#### RECORDS SUPPLIED ####
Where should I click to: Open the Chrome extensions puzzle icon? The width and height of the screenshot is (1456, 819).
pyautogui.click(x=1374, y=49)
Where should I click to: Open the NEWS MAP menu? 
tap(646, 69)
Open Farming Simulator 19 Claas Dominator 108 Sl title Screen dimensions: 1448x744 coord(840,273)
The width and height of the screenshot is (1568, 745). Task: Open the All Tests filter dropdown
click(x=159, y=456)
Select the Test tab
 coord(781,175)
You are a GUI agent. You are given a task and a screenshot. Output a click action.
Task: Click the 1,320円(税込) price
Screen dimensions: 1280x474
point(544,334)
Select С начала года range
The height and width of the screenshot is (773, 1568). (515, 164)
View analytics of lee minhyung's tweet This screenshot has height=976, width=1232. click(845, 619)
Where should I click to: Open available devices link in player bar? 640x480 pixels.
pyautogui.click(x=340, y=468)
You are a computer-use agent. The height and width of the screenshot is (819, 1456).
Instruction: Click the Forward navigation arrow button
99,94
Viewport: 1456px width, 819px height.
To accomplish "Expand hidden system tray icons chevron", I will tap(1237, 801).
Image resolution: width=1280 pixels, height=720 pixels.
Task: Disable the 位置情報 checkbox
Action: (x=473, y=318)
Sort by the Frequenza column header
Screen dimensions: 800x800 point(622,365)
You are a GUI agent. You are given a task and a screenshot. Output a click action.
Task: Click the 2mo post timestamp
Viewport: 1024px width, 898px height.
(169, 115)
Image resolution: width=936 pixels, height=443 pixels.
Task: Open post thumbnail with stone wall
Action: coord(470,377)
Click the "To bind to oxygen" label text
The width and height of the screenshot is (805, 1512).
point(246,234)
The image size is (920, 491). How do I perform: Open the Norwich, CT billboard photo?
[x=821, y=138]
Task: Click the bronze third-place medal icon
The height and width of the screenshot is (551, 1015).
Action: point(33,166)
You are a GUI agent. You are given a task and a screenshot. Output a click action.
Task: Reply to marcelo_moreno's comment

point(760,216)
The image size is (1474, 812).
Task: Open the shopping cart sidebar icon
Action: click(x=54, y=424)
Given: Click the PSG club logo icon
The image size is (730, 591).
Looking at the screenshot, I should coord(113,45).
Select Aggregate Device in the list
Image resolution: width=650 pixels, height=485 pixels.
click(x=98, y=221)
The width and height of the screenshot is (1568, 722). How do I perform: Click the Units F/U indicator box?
####
- [DIRECTIONS]
Copy out all of the material above, replacing every occurrence of "GUI agent" with "screen assistant" and changing nothing else.

- [RESULT]
Where should I click to: Open the Chrome extensions puzzle icon? The width and height of the screenshot is (1456, 819).
pyautogui.click(x=1374, y=49)
Where should I click to: Open the NEWS MAP menu? 
tap(646, 69)
Open Farming Simulator 19 Claas Dominator 108 Sl title Screen dimensions: 1448x744 coord(840,273)
The width and height of the screenshot is (1568, 745). Task: Open the All Tests filter dropdown
click(x=159, y=456)
Select the Test tab
 coord(781,175)
You are a screen assistant. You are given a task and a screenshot. Output a click action.
Task: Click the 1,320円(税込) price
Screen dimensions: 1280x474
point(544,334)
Select С начала года range
The height and width of the screenshot is (773, 1568). (515, 164)
View analytics of lee minhyung's tweet This screenshot has height=976, width=1232. click(845, 619)
Where should I click to: Open available devices link in player bar? 640x480 pixels.
pyautogui.click(x=340, y=468)
You are a computer-use agent. The height and width of the screenshot is (819, 1456).
Instruction: Click the Forward navigation arrow button
99,94
Viewport: 1456px width, 819px height.
To accomplish "Expand hidden system tray icons chevron", I will tap(1237, 801).
Image resolution: width=1280 pixels, height=720 pixels.
Task: Disable the 位置情報 checkbox
Action: (x=473, y=318)
Sort by the Frequenza column header
Screen dimensions: 800x800 point(622,365)
You are a screen assistant. You are given a task and a screenshot. Output a click action.
Task: Click the 2mo post timestamp
Viewport: 1024px width, 898px height.
(169, 115)
Image resolution: width=936 pixels, height=443 pixels.
Task: Open post thumbnail with stone wall
Action: coord(470,377)
Click the "To bind to oxygen" label text
The width and height of the screenshot is (805, 1512).
point(246,234)
The image size is (920, 491). How do I perform: Open the Norwich, CT billboard photo?
[x=821, y=138]
Task: Click the bronze third-place medal icon
The height and width of the screenshot is (551, 1015).
Action: point(33,166)
You are a screen assistant. You are given a task and a screenshot. Output a click action.
Task: Reply to marcelo_moreno's comment

point(760,216)
The image size is (1474, 812).
Task: Open the shopping cart sidebar icon
Action: click(x=54, y=424)
Given: Click the PSG club logo icon
The image size is (730, 591).
Looking at the screenshot, I should coord(113,45).
Select Aggregate Device in the list
Image resolution: width=650 pixels, height=485 pixels.
click(x=98, y=221)
The width and height of the screenshot is (1568, 722). How do I perform: Click the Units F/U indicator box?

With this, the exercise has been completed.